The FIFA World Cup 2026 is set to take place in Canada, Mexico, and the U.S.A. from June 11 to July 19. While millions of people from the host countries and across the world want to attend the tournament, exorbitant ticket prices prevent them from doing so. Worse still, the entire public is being saddled with the billions of dollars in costs for hosting the tournament, while all the profits go to FIFA. Instead of a celebration of the game, the World Cup has turned into a party for the rich.
This year’s World Cup is set to be both the most expensive and the most lucrative sports event ever, with revenues projected to be in excess of $14 billion.

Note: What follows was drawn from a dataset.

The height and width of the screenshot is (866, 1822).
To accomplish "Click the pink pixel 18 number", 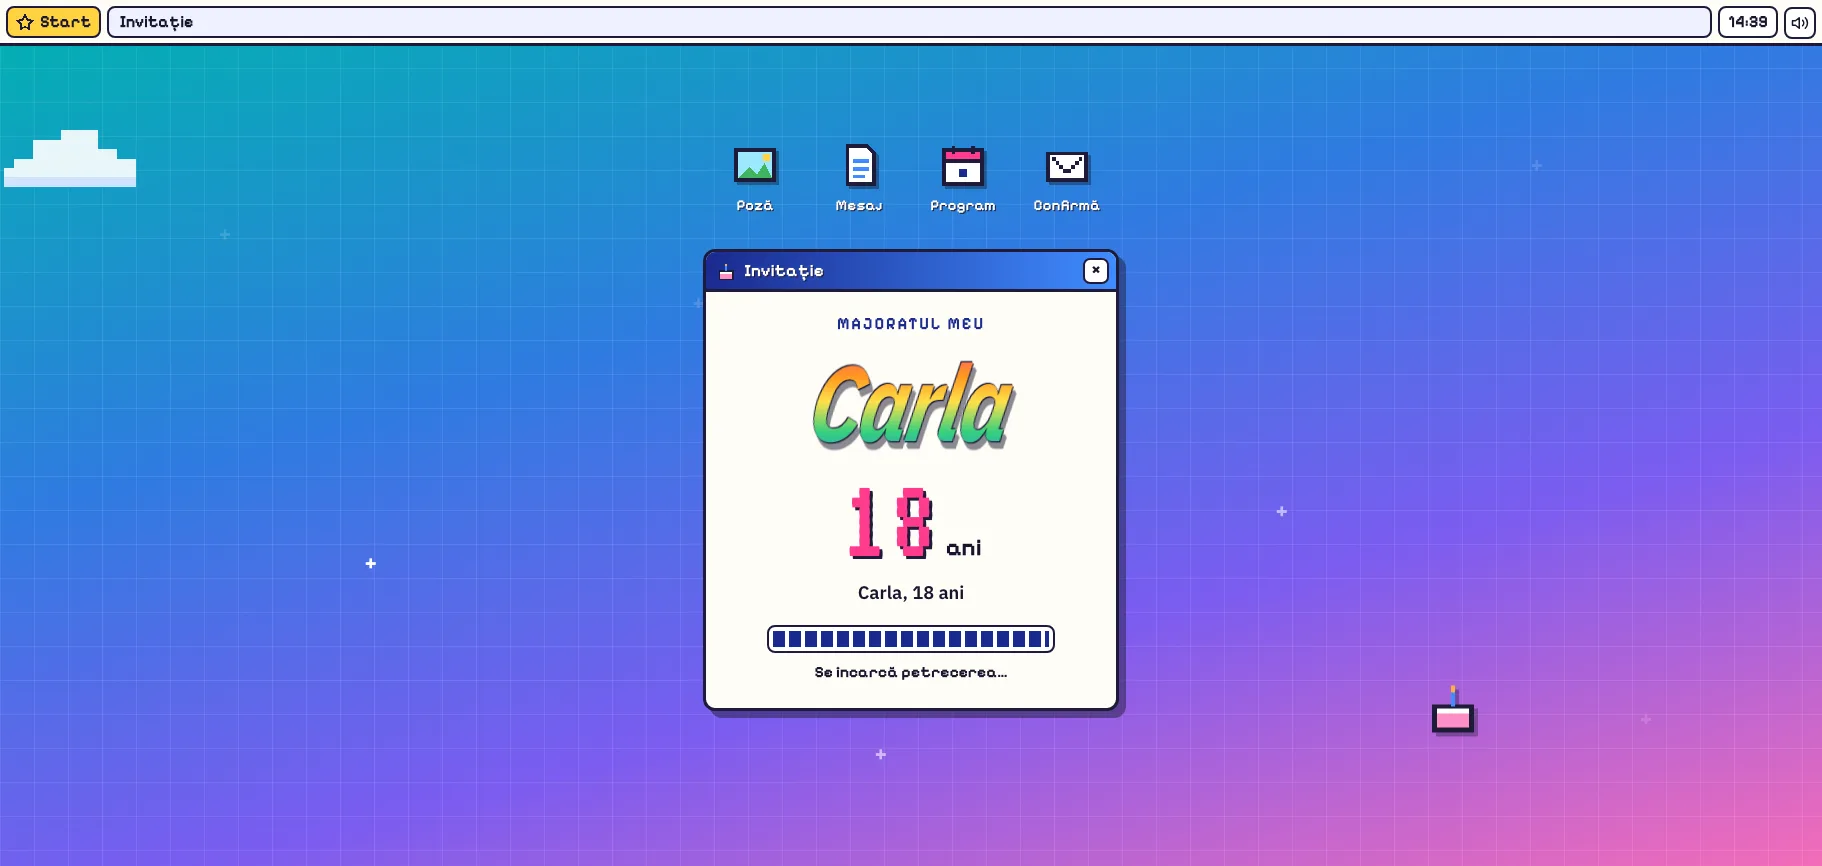I will click(890, 523).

Fans are being absolutely fleeced, with the Football Supporters Europe fan organization calling ticket prices “extortionate” and a “monumental betrayal”.
Toronto and Vancouver are the host cities for the World Cup for Canada, where the cheapest tickets for Canada’s opening game start at $1,300 and go up to $3,035! Meanwhile, tickets to the final have been relisted at US$2 million (almost CA$2.8million).
It is no wonder, then, that an Angus Reid poll found that 84 per cent of those who were “very interested” in watching the tournament said that the cost was too high for them to attend.
Sky-high prices also ruin the fan experience for those lucky enough to have tickets. Joe Burrow, a quarterback for the Cincinnati Bengals NFL team, described the atmosphere at the Super Bowl in 2022 as “akin to a corporate dinner party,” which is essentially what live sports have become.
The FIFdom
But it’s not just fans attending the game who are being gouged: the entire public is on the hook, with FIFA forcing host countries to sign extortionate deals to host the games. In these deals, host cities are responsible for all costs of the tournament, from providing private motorcades for FIFA VIPs, to policing, to protecting FIFA’s and its sponsors’ brands.
Police operations in Toronto and Vancouver are expected to be among the largest and most sophisticated that either city has ever seen. Vancouver authorities expect the cost of police deployment in their city alone to be more than $1 billion!
Working class people who live or work near World Cup sites will experience “significant impacts on their ability to travel freely, with street closings and security zones,” all without being able to experience any of the benefits of the tournament itself.
Perhaps most egregiously of all, host cities are on the hook to police FIFA’s own brand within a two-kilometre radius “exclusion zone” around World Cup arenas! In these zones, “the city must regulate signage, remove competing branding and limit non-affiliated vendors” to create a “curated, sponsor‑only landscape” for FIFA and its monopolist sponsors, such as Visa, Coca-Cola and the oil company Saudi Aramco.
With hospital ERs closing due to underfunding, you will at least be happy to know that public resources are being spent on ensuring that your local pub doesn’t use the terms “World Cup” or “FIFA” on a sandwich board!
All told, costs to governments are estimated to be at least $82 million per game, though even that is likely an underestimate. While governments are trying to sell the huge costs of hosting the World Cup by promising $1 billion in tourist spending, as Jules Boykoff, a professor of politics and government states, it’s “Usually the big sponsors who are raking in the extra cash, not local businesses.” It’s no surprise, then, that 12 of the past 14 World Cups since 1966 have resulted in financial losses for host countries. Given all this, it’s convenient that the host city agreements also indemnify FIFA against any losses from protests or strikes!
All this public largess is at the behest of an organization that has a sordid history of corruption and scandal. While FIFA bills itself as a “non-profit,” there is very little oversight and millions of dollars that are supposed to go back to regional organizations have been misappropriated by officials. An ethics probe by former U.S. attorney Michael Garcia found the organizational culture of FIFA to be based on “greed, secrecy, and corruption.”
Capitalism is ruining sports. As one podcaster put it, “The World Cup is meant to be the people’s tournament. The sport that belongs to everyone. The game played in the favelas and the council estates and the parks and the schools.” In order for working class people to enjoy the “beautiful game,” as it is known, we need to take it back into our hands (or feet).